**AIM OF THE TASK:**
From the data below, repeat exactly the lines from the line with "About (277, 872)" to the line with "PDF (220, 1189)", both included.

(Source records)
================
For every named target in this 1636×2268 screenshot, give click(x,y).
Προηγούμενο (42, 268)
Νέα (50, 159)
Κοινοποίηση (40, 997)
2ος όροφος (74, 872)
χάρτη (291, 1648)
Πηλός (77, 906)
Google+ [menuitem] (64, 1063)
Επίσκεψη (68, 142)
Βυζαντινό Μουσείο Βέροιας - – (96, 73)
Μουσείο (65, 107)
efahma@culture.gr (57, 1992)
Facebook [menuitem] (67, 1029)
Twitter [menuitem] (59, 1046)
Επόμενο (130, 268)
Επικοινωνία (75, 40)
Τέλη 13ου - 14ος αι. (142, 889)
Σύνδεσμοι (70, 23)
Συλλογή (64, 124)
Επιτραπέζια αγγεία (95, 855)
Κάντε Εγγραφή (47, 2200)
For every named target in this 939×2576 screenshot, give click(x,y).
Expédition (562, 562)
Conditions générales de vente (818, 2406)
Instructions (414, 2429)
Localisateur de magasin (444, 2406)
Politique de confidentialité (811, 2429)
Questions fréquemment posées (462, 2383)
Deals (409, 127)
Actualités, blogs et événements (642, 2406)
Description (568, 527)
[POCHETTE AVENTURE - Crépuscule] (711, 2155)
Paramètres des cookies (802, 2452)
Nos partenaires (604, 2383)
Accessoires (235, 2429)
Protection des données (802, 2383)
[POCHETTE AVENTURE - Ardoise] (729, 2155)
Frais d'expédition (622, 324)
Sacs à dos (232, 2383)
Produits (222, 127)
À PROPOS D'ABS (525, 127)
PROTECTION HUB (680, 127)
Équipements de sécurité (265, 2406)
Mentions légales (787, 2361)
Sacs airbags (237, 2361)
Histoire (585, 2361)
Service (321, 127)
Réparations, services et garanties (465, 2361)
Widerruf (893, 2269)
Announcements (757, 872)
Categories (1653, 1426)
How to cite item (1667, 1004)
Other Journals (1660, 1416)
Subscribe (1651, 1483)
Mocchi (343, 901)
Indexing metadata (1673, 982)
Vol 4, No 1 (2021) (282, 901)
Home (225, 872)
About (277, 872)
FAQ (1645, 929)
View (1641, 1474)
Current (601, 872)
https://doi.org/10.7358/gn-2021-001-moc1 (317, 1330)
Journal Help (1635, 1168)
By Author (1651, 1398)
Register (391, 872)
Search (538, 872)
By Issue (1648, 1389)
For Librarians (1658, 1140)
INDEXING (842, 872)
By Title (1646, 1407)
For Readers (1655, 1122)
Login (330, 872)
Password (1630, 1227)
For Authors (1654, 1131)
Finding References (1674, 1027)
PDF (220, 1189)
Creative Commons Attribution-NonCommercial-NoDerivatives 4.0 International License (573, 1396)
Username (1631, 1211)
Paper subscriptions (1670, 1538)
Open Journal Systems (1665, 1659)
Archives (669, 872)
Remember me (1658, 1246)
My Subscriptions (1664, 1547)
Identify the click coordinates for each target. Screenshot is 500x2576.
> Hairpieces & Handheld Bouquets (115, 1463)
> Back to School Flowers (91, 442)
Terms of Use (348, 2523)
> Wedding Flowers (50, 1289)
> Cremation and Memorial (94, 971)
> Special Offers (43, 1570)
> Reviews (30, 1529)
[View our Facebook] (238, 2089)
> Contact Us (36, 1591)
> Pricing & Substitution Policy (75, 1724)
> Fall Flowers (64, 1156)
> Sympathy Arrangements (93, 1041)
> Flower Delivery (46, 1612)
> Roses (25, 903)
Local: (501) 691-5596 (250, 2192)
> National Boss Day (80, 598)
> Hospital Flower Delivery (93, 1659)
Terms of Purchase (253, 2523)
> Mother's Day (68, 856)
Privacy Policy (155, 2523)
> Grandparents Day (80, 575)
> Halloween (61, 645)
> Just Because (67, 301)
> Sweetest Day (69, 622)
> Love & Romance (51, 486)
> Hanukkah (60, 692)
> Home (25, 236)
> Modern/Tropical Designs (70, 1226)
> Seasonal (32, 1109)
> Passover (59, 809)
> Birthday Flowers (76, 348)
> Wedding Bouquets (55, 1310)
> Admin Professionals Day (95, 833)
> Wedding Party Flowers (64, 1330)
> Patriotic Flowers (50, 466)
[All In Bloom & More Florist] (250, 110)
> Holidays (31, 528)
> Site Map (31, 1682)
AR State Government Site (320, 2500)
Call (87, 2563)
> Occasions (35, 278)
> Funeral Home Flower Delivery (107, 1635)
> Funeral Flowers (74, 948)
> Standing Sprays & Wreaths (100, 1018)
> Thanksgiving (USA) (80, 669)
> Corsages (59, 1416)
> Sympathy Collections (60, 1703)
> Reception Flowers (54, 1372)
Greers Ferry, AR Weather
================
**SOLUTION:**
About (277, 872)
FAQ (1645, 929)
View (1641, 1474)
Current (601, 872)
https://doi.org/10.7358/gn-2021-001-moc1 (317, 1330)
Journal Help (1635, 1168)
By Author (1651, 1398)
Register (391, 872)
Search (538, 872)
By Issue (1648, 1389)
For Librarians (1658, 1140)
INDEXING (842, 872)
By Title (1646, 1407)
For Readers (1655, 1122)
Login (330, 872)
Password (1630, 1227)
For Authors (1654, 1131)
Finding References (1674, 1027)
PDF (220, 1189)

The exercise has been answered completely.